Behind great engineering innovations, there are amazing women. But the struggle to get there has been real and unrelenting.
In his eight years as dean, Pramod Khargonekar appointed the College's first female associate deans and department chairs, and increased the number of women on the faculty by 50 percent.
O
n the first day of classes at Texas A&M University in 1983, Angela
Lindner settled into her desk to begin her master’s program in
chemical engineering. When her professor entered the room, however,
he demanded to know what she was doing there.
“He said, ‘I don’t understand why you want to put yourself through this. You could just marry an engineer and not have to work a day in your life,’” she recalled.
That was just the beginning: When Lindner, now the College of Engineering’s associate dean for student affairs, compared her tests with those of male students, she saw that she had received lower marks for the same answers. But she didn’t give up, and just before graduation the professor called her into his office.
“I’ve learned something from you,” he told her. “You’ve proved that women do have the right to get engineering degrees. And I’ve realized that’s a good thing, in case you wind up getting a divorce and you have to support yourself.”
“Little steps,” Lindner sighed. “Little steps.” Women in engineering today don’t face such blatant discrimination, but the numbers show they haven’t made the same inroads into the field as in medicine or law. (Would you expect to see a story on female doctors in the College of Medicine’s magazine?) The National Academy of Engineering estimates just 9 percent of working engineers are women, and female students make up about 17 percent of engineering college students. (UF follows suit, with 1,507 female students representing 21 percent of the College.)
Women’s salaries lag behind, as well. The National Science Foundation placed the median annual salaries of female scientists and engineers at about 22 percent less than males.
Theories abound on why the gap persists, from women’s family and career goals to their learning styles, inclinations and innate aptitudes (re: Harvard president Larry Summers’ resignation after he spoke on the topic at an engineering diversity conference in 2005).
Strength In Numbers Angela Lindner, left, associate
dean for student affairs and
environmental engineering associate
professor; Mallory
Peterson, UF Society of Women
Engineers president and
environmental engineering student;
and Cammy Abernathy,
associate dean for academic
affairs and materials science and
engineering professor
Photo by Jeremiah Stanley
Whatever the contributing factors, it’s clear the industry needs women: not just to foster diversity, but to also fill jobs, says Cammy Abernathy, the College’s associate dean for academic affairs.

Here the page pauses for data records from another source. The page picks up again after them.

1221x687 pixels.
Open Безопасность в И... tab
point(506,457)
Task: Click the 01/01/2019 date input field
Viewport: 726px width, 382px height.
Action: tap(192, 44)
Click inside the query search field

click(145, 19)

“For the past few decades, we’ve been supplying our engineering work force by importing talent from overseas, and that’s not going to be that easy anymore — there’s more competition for those engineers,” Abernathy said. “Our largest untapped pools to fill those jobs are women and minorities.”
Another reason to recruit female engineers lies in the synergy diversity creates, says former NASA engineer Donna Shirley, who became the first female engineer at the Jet Propulsion Lab in 1966 and went on to lead NASA’s Mars Exploration Program. Shirley, who now owns a management consulting company, says diverse engineering teams get better results, and research supports her experience.
“When the white males who had been at NASA for 20 years would be really stuck, and I’d bring an idea in they hadn’t thought of. It was just the result of having a different point of view,” she said.
Ask middle-aged female engineers about the double standards or outright harassment they endured in years past, and many are loath to dwell on the negative. But to understand where we need to go, it helps to look at how far we’ve come.
In the 1960s, discrimination was overt. Donna Shirley arrived at the University of Oklahoma intent on majoring in aeronautical engineering, and her academic adviser told her that “girls couldn’t be engineers.”
Other women, such as UF agricultural engineering associate professor Carol Lehtola, were not-so-subtly nudged toward engineering disciplines deemed more acceptable for women. In 1970, Lehtola wrote to South Dakota State University and the University of Minnesota about agricultural engineering. Both responded that they’d be glad to have her as the first female student in the program, but Minnesota’s department went on to suggest that, as a woman, it might be more appropriate for her to study food processing. She chose SDSU.
The difficulties didn’t stop when these women entered the workforce. Abernathy graduated from MIT in 1980. Since then, “I never got a job in my life that someone didn’t say, you only got that job because you’re a woman — even the one I have now,” said Abernathy, who came to UF in 1993 as a professor of materials science and engineering and became the College’s first female associate dean in 2004.
“Now, when someone makes a comment like that, I agree with them,” she said. “In my generation, women were taught to work to make everyone around them successful, rather than just focusing on their own success. And in the interdisciplinary environment of engineering today, that’s a tremendous skill.”
“In my generation, women were taught to work to make everyone around them successful, rather than just focusing on their own success. And in the interdisciplinary environment of engineering today, that’s a tremendous skill.”
Abernathy cites the teamwork that helped her develop a semiconductor device at Bell Labs, where she worked from 1985 to 1993, that is now used in millions of cell phones.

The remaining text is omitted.